You are willing to give up federal benefits. If your financial situation is in good shape and the benefits of refinancing outweigh the costs of eliminating your federal loans, this may be the best way forward for you.

How much will refinancing my student loans save me?

If you can secure a lower interest rate on a refinance loan, it could ultimately save you hundreds or thousands of dollars.

As an example, let’s say you have $30,000 in student loan debt with a 10-year repayment plan and an average interest rate of 6%. Your monthly payment will be $333, and you will pay $9,967 in total interest over the life of your loan.

Now, let’s say you refinanced into a new loan right out of college with a 4% interest rate and the same repayment plan. Your new monthly payment will be $304, which doesn’t seem like a big difference. But over 10 years, that lower payment will save you $3,519 in interest.

Reasons not to refinance your student loans

When the benefits of refinancing are unclear, don’t do it. There’s no hard and fast rule about how much you need to save to make refinancing worthwhile, but it should be worth the hassle and any potential costs.

If you’re struggling to make payments or need a lower monthly payment, staying in a federal program with multiple payments and emergency options is a better option than refinancing.

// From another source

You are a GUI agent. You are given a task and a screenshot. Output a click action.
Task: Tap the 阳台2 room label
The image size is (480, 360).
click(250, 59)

About 45% of federal direct loans were paid off in income-driven repayment plans in 2017, according to the Congressional Budget Office’s 2020 report. If you’re one of those people or you’re working toward debt forgiveness, refinancing may not make sense.

If you’re a parent who took out one or more federal or private loans to pay for your child to go to school, you may also be wondering if it’s worth tapping your home equity through a home equity loan or cash-out refinance. Mortgage loans this way to refinance your debt. However, these loans typically have high upfront costs, and they use your home as collateral. If you default, you could lose your home, which is a significant risk. Also, under the Biden administration plan, parents who take out federal loans to help their children pay for college are also eligible for up to $20,000 in loan forgiveness.

How to Prepare for Refinancing Your Student Loans

The decision to refinance should not be taken lightly. “Once you commit to refinancing, you can’t go back once the loan is finalized,” says McClary. “It is important to clearly understand the pros and cons before making an irreversible decision.”

But if you’ve weighed the pros and cons of refinancing and decided to go ahead, you may be ready to take advantage of a lower interest rate when it’s available. Here are some steps you can take:

  • Know what type of loan you have and who your services are. You can find this information for your federal loan in the National Student Loan Data System database. For private loans, you need to contact each lender for information.
  • Know the interest rate on your loan.
  • Learn the benefits of each of your loans, including the income-based repayment plans available to you.
  • Avoid forbearance if possible, as interest will accrue.
  • Check your credit score to see where you stand and improve if necessary. You can also check your credit reports to see issues you can address.
  • Get pre-qualified with multiple lenders before you apply. This process only requires a soft credit check, which won’t affect your credit score, and allows you to compare rate offers to ensure you get the best deal.
  • Run the numbers to determine how much money you can afford or save on your new monthly payment.